**WORKING DATA**
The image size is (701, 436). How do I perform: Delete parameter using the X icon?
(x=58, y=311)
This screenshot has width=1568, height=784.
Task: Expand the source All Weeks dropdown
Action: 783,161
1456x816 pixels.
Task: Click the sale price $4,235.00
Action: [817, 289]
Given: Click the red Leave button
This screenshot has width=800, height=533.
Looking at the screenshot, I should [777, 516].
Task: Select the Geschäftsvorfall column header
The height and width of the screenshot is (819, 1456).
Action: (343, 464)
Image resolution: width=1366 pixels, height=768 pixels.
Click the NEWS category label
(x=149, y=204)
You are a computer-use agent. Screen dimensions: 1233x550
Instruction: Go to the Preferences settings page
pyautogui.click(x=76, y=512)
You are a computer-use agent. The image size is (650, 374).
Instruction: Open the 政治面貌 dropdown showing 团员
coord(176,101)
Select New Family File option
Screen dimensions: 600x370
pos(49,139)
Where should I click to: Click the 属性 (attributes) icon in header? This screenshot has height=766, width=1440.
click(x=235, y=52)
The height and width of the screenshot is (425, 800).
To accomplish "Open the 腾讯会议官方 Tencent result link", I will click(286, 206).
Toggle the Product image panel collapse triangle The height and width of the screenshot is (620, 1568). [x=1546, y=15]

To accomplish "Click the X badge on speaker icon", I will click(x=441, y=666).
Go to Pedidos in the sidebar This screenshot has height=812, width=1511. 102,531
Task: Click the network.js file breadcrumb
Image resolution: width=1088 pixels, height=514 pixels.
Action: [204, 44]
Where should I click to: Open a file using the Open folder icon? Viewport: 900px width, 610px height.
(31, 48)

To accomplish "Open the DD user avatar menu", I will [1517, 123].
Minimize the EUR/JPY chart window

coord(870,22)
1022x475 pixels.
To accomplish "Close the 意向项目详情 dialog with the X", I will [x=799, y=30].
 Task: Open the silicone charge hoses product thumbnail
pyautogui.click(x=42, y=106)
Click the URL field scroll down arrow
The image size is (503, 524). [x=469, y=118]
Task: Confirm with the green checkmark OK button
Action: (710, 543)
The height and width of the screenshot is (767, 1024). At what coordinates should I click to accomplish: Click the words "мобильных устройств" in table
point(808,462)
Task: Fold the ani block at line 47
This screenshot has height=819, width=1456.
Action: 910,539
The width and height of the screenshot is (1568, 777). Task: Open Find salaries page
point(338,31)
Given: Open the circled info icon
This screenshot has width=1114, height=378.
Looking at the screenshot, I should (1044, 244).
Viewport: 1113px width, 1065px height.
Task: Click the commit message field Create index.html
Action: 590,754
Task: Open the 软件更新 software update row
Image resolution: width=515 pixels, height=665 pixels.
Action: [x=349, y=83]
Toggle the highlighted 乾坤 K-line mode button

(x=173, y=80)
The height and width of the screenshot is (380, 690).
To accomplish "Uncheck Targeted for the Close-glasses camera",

**EXERCISE**
Reproduce all of the records above verbatim, line for line, without altering anything.

**SOLVED PROBLEM**
The image size is (701, 436). How do I perform: Delete parameter using the X icon?
(x=58, y=311)
This screenshot has width=1568, height=784.
Task: Expand the source All Weeks dropdown
Action: 783,161
1456x816 pixels.
Task: Click the sale price $4,235.00
Action: [817, 289]
Given: Click the red Leave button
This screenshot has width=800, height=533.
Looking at the screenshot, I should [777, 516].
Task: Select the Geschäftsvorfall column header
The height and width of the screenshot is (819, 1456).
Action: (343, 464)
Image resolution: width=1366 pixels, height=768 pixels.
Click the NEWS category label
(x=149, y=204)
You are a computer-use agent. Screen dimensions: 1233x550
Instruction: Go to the Preferences settings page
pyautogui.click(x=76, y=512)
You are a computer-use agent. The image size is (650, 374).
Instruction: Open the 政治面貌 dropdown showing 团员
coord(176,101)
Select New Family File option
Screen dimensions: 600x370
pos(49,139)
Where should I click to: Click the 属性 (attributes) icon in header? This screenshot has height=766, width=1440.
click(x=235, y=52)
The height and width of the screenshot is (425, 800).
To accomplish "Open the 腾讯会议官方 Tencent result link", I will click(286, 206).
Toggle the Product image panel collapse triangle The height and width of the screenshot is (620, 1568). [x=1546, y=15]

To accomplish "Click the X badge on speaker icon", I will click(x=441, y=666).
Go to Pedidos in the sidebar This screenshot has height=812, width=1511. 102,531
Task: Click the network.js file breadcrumb
Image resolution: width=1088 pixels, height=514 pixels.
Action: [204, 44]
Where should I click to: Open a file using the Open folder icon? Viewport: 900px width, 610px height.
(31, 48)

To accomplish "Open the DD user avatar menu", I will [1517, 123].
Minimize the EUR/JPY chart window

coord(870,22)
1022x475 pixels.
To accomplish "Close the 意向项目详情 dialog with the X", I will [x=799, y=30].
 Task: Open the silicone charge hoses product thumbnail
pyautogui.click(x=42, y=106)
Click the URL field scroll down arrow
The image size is (503, 524). [x=469, y=118]
Task: Confirm with the green checkmark OK button
Action: (710, 543)
The height and width of the screenshot is (767, 1024). At what coordinates should I click to accomplish: Click the words "мобильных устройств" in table
point(808,462)
Task: Fold the ani block at line 47
This screenshot has height=819, width=1456.
Action: 910,539
The width and height of the screenshot is (1568, 777). Task: Open Find salaries page
point(338,31)
Given: Open the circled info icon
This screenshot has width=1114, height=378.
Looking at the screenshot, I should (1044, 244).
Viewport: 1113px width, 1065px height.
Task: Click the commit message field Create index.html
Action: 590,754
Task: Open the 软件更新 software update row
Image resolution: width=515 pixels, height=665 pixels.
Action: [x=349, y=83]
Toggle the highlighted 乾坤 K-line mode button

(x=173, y=80)
The height and width of the screenshot is (380, 690).
To accomplish "Uncheck Targeted for the Close-glasses camera",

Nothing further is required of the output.